L’État démocratique espagnol, fondé sur l’idée d’une nation espagnole composée des peuples d’Espagne, est un État moderne, pluraliste et flexible. Il est venu consolider une interdépendance issue de notre expérience collective et de notre histoire commune. Faciliter la divisibilité de cette idée de l’Espagne ne pourra qu’alimenter cette forme de nationalisme et de nativisme qui progresse ailleurs en Europe et en Amérique du Nord. Autoriser un vote de sécession n’est pas un acte démocratique, mais au contraire un coup asséné à la démocratie.
Empêcher la tenue d’un référendum inconstitutionnel n’est pour autant que la première étape sur la voie de la préservation de la démocratie espagnole ; l’Espagne doit en effet également déterminer comment aller de l’avant au lendemain du 1er octobre. Car les choix que fera l’Espagne détermineront non seulement le dynamisme futur de sa démocratie, mais serviront également d’indication quant à la manière dont pourront procéder d’autres démocraties libérales lorsqu’elles se retrouveront confrontées à ces mêmes forces qui s’expriment actuellement dans les rues de Barcelone, capitale de la Catalogne.
Si l’Espagne entend demeurer une nation unifiée, cette nation devra se manifester au travers de la société espagnole. Et c’est ici que beaucoup reste à faire.
L’une des conséquences de l’autonomie croissante de la Catalogne, ainsi que du mauvais usage qu’en font les séparatistes et partisans du repli identitaire membres du gouvernement régional, n’est autre que le retrait de l’État espagnol hors de la région. Les relations qui unissent l’État à ses citoyens y sont de plus en plus ténues, aboutissant à la fragilisation des liens sociaux qui unissent la nation dans son ensemble.
Un phénomène similaire s’observe dans le reste de l’Espagne, et effectivement dans l’Occident. Il ne s’agit pas ici de séparatisme régional, mais plutôt d’un sentiment croissant de déconnexion vis-à-vis du fonctionnement de l’État.
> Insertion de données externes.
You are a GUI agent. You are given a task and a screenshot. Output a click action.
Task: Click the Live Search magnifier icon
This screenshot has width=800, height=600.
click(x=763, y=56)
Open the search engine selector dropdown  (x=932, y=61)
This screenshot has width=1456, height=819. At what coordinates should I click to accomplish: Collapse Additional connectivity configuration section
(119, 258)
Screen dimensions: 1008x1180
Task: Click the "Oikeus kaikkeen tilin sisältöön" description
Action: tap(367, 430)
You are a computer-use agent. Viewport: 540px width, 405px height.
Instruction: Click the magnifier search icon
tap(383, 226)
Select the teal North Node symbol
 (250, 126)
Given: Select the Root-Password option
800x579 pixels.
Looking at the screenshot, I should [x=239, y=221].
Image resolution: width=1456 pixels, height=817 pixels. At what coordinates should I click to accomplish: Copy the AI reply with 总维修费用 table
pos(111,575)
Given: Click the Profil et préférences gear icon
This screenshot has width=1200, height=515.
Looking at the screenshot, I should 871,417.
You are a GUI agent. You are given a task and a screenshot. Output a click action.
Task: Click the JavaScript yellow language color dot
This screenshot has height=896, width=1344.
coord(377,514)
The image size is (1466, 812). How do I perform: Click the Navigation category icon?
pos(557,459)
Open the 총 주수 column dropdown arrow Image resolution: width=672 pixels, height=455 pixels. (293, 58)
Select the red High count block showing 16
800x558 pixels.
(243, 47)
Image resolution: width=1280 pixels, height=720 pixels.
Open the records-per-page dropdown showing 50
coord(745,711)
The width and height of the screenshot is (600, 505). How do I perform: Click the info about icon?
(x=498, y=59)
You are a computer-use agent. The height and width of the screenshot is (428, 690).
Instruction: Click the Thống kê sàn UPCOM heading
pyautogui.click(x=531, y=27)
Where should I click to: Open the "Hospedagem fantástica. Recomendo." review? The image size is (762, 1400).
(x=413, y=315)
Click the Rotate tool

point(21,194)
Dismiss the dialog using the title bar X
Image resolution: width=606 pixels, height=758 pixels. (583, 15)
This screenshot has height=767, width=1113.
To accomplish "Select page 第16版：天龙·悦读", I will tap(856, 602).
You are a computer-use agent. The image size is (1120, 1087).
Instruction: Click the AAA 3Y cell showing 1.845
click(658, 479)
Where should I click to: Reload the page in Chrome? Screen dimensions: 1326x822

La relation entre la population et son gouvernement a pris une tournure qui s’apparente de plus en plus à une simple relation entre clients et prestataire de services.
L’Espagne a aujourd’hui besoin de fournir un effort concerté de remobilisation de la société – et en particulier des jeunes générations – autour du projet du gouvernement. La génération qui est la mienne a vécu une période de transition vers la démocratie (La Transición), un processus dont chacun ne pouvait nécessairement que se sentir solidaire.
À certains égards néanmoins, La Transición a été victime de son propre succès, dans la mesure où l’époque, et ceux qui l’ont vécue, ont continué de dominer l’inconscient politique en Espagne. Ceci a engendré un clivage générationnel, qui s’observe dans le débat que mène le Parti socialiste espagnol sur la question de la Catalogne : tandis que la vieille garde défend résolument l’ordre constitutionnel espagnol, les membres du parti les plus jeunes adoptent une position plus ambiguë. Il est indispensable que soit noué un lien avec cette nouvelle génération, au travers d’un processus qui ne soit pas passif, mais qui implique davantage un engagement quotidien.
Au cours de son histoire, l’Espagne a alterné entre position de leader et retard sur les autres. Parfois, ce qu’il se produit en Espagne présage des événements en d’autres lieux, et parfois l’Espagne ne fait que ressentir les répliques sismiques de lointains événements. Il va sans dire que la situation en Catalogne s’inscrit dans la première de ces catégories.
Le défi que représente l’approfondissement des liens entre les citoyens, leur État et la société est universel. Et à l’heure où progresse la tentation d’un retour à l’ethno-nationalisme et au repli identitaire – qui menacent directement le libéralisme et l’État de droit, comme observé dernièrement au sein même de démocraties à maturité – il s’agit également d’un défi urgent.
Il nous reste beaucoup à accomplir en Espagne. Mais si nous faisons les bons choix, notre pays, et la démocratie en général, ne s’en porteront que mieux.